Mosaic Darier's Disease: A Case of Unilateral Localized Type I Segmental Darier's Disease.

Darier's disease (DD), also known as Darier-White disease, is a rare autosomal dominant genodermatosis resulting from mutations in the ATP2A2 gene. It commonly manifests as keratotic papules or plaques in seborrheic areas and is often triggered by heat, sweating, and trauma. A rare mosaic variant, segmental Darier's disease, occurs due to post-zygotic mutations and presents along Blaschko's lines. We describe a 41-year-old male presenting with pruritic, hyperpigmented, keratotic papules distributed unilaterally on the left trunk and upper thigh. The lesions, following Blaschko's lines, worsened with heat. There was no family history of similar conditions. Histopathology revealed classic features of Darier's disease, including irregular acantholysis, dyskeratosis with corps ronds and grains, and suprabasal acantholysis, confirming the diagnosis of type I segmental Darier's disease. Treatment involved corticosteroids twice daily, salicylic acid 2% gel for hyperkeratosis, and lifestyle modifications.

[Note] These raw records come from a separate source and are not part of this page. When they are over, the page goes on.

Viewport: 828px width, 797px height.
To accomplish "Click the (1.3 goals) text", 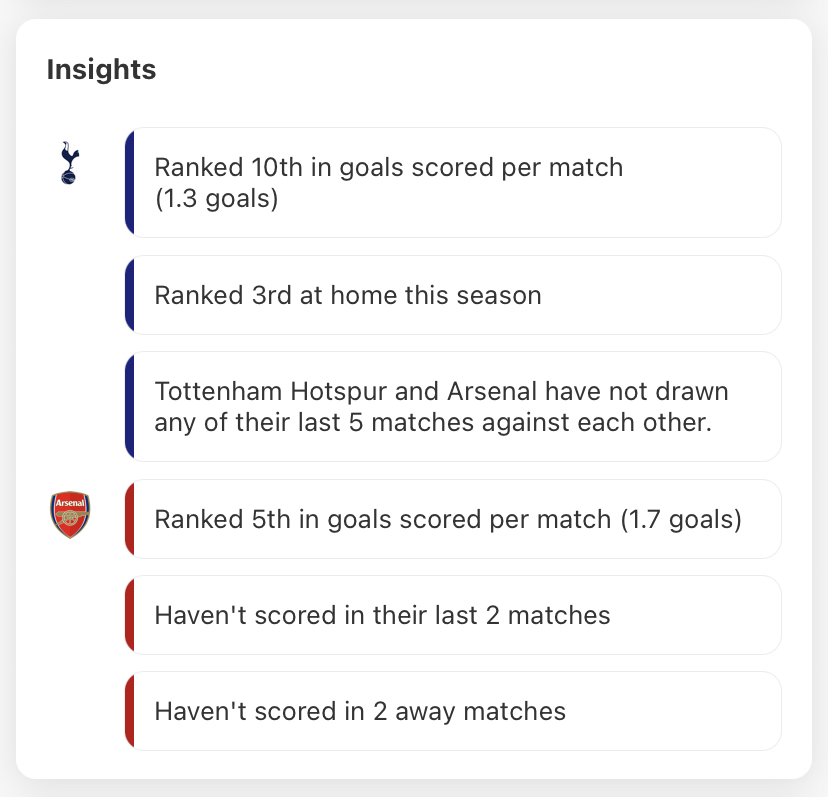I will click(x=217, y=199).
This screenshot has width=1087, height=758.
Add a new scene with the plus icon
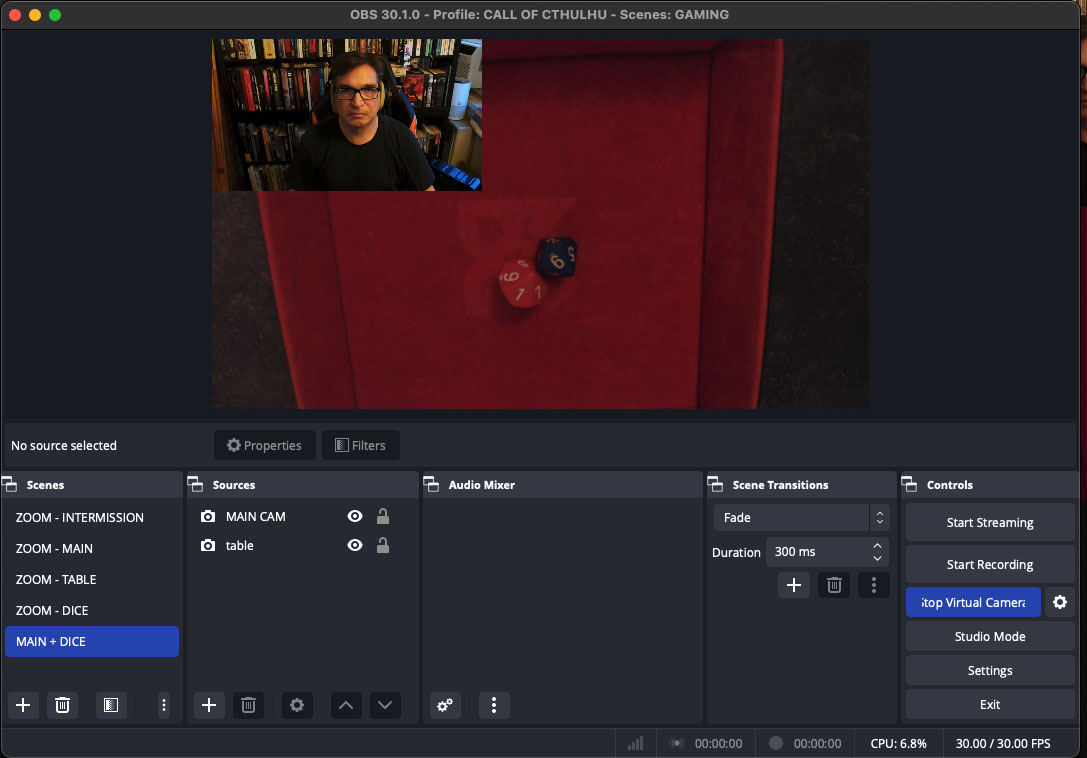[x=22, y=705]
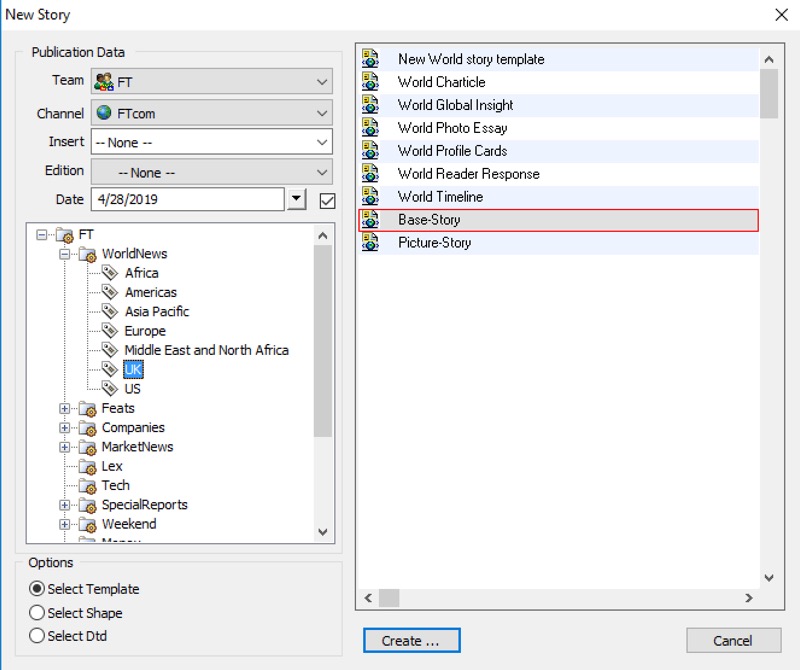Click the WorldNews folder icon
The width and height of the screenshot is (800, 670).
[x=88, y=254]
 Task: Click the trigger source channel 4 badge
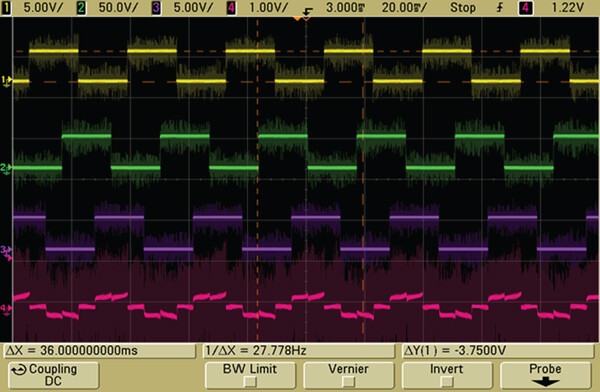pos(526,8)
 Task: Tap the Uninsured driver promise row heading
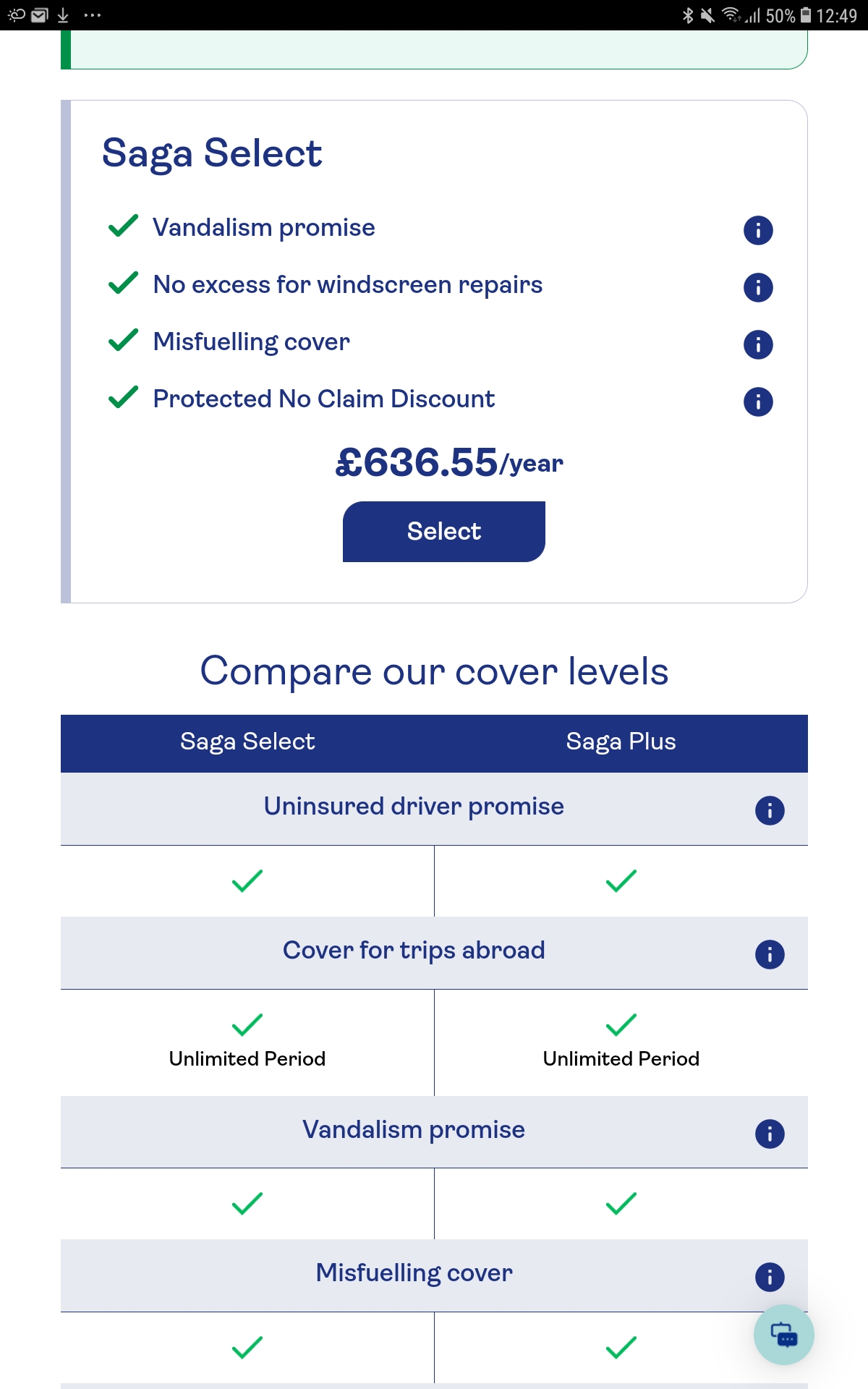(x=414, y=807)
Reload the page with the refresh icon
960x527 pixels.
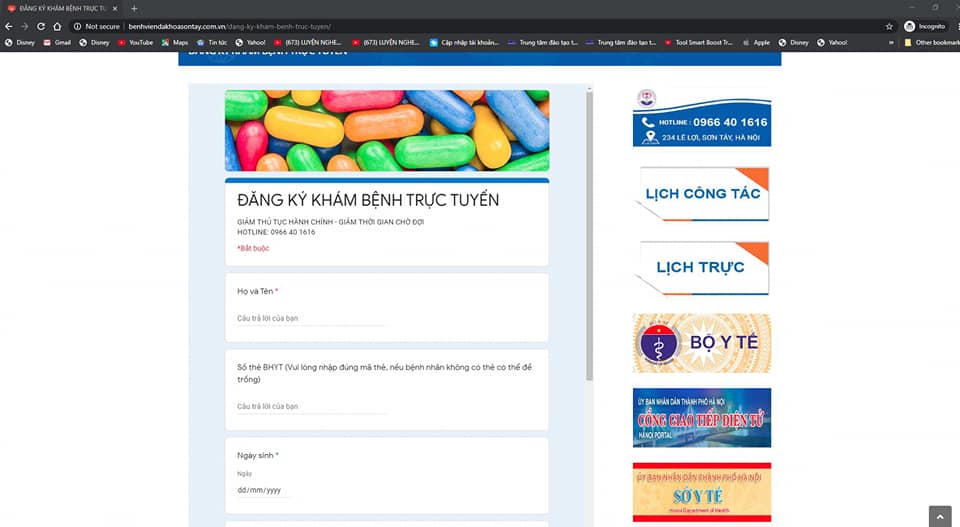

Isotretinoin was avoided due to fertility plans. This case highlights the distinctive presentation of type I segmental Darier's disease and underscores the importance of accurate diagnosis through clinical and histopathological correlation. Increased awareness of this rare condition is crucial for timely diagnosis, effective symptom management, and tailored treatment strategies.